Siege of Amathus, c.498-7

The siege of Amathus (c.498/7) saw an attempt by Greek rebels to capture the pro-Persian Phoenician city of Amathus on Cyprus.

In 499 the Greek cites of Ionian revolted against the Persians. Early in 498 they attacked and burnt Sardis, the capital of the satrapy of Lydia. This inspired the Greeks of Cyprus to revolt against Persian control, led by Onesilus of Salamis.

Their first action was to lay siege to Amathus, the most important of the Phoenician city of Cyprus, and the main city that didn’t join the revolt.

The Persians responded by sending a large army to Cyprus. The Ionians sent a fleet to support their allies, and the two sides clashed in a double land and sea battle at Salamis (497).
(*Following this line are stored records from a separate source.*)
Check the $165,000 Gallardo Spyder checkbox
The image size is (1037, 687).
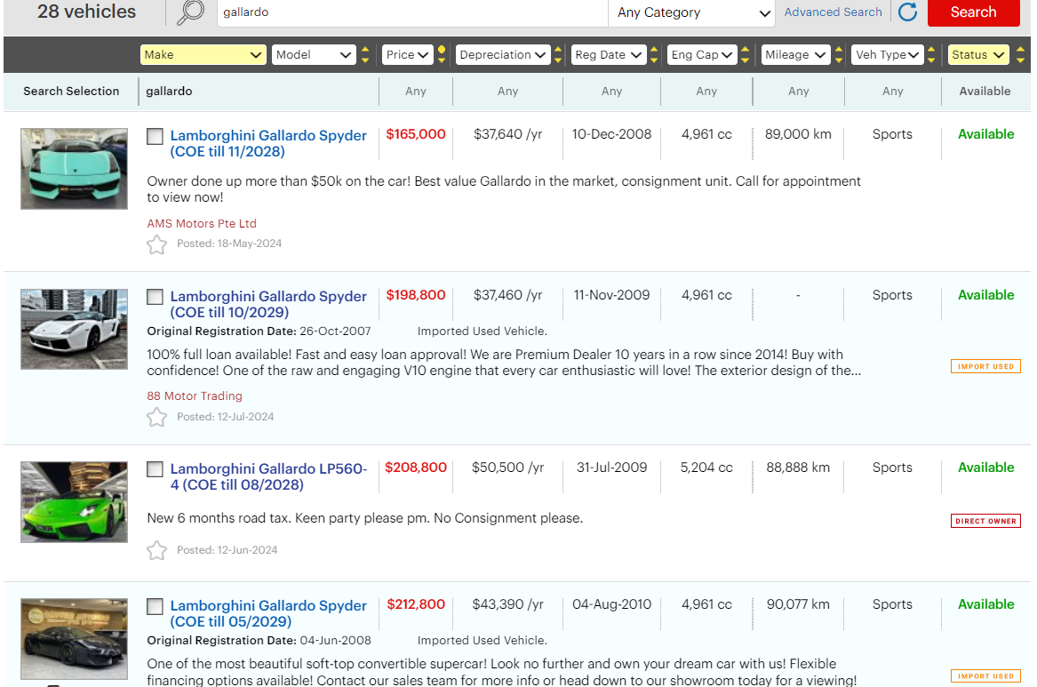155,136
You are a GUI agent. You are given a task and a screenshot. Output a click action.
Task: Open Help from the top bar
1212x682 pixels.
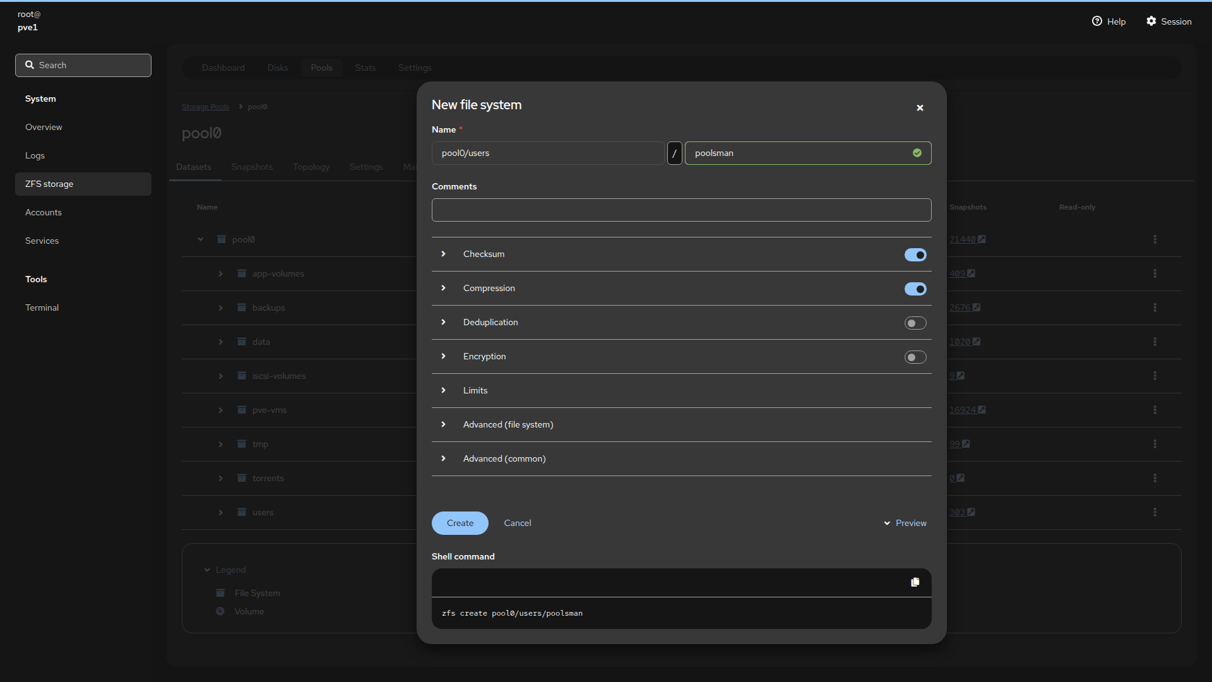1108,21
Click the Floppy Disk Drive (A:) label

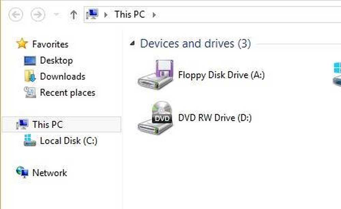[x=221, y=75]
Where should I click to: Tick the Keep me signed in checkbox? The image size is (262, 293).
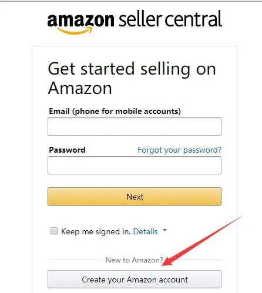click(54, 231)
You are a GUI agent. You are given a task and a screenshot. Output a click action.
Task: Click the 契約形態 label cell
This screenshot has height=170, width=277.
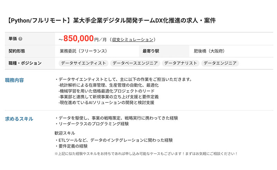pos(17,51)

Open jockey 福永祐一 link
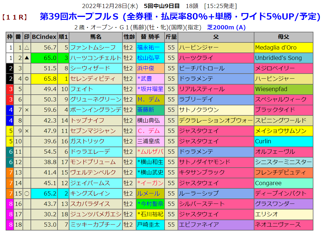click(148, 47)
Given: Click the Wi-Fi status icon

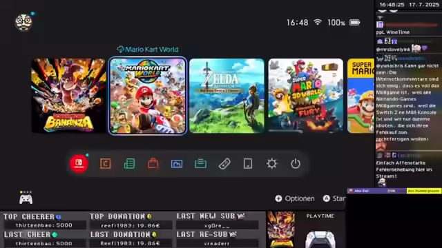Looking at the screenshot, I should pyautogui.click(x=318, y=22).
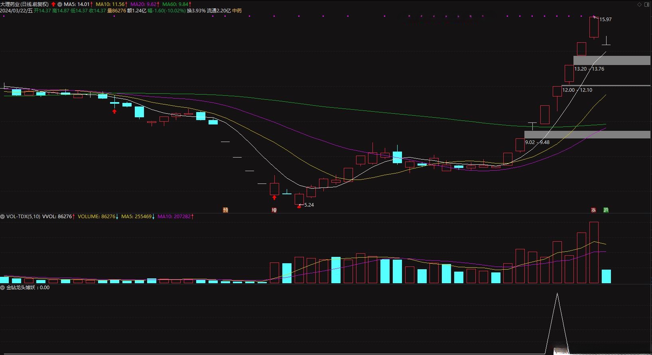Click the 15.97 high price label

click(605, 20)
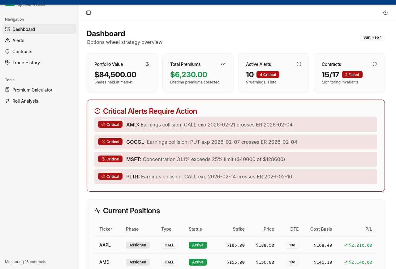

The Persians won on land and the Ionians at sea.

Herodotus doesn't say when the siege of Amathus was lifted, but the most likely time is during the period between the arrival of the Persian army and the battle of Salamis.

Onesilus was killed during the battle of Salamis. According to Herodotus the people of Amathus cut off his head and displayed it over the main city gate. Eventually a swarm of bees took up residence in the skull, and an oracle told the citizens to bury the skull and set up a hero-cult of Onesilus, which was still in place when Herodotus was writing.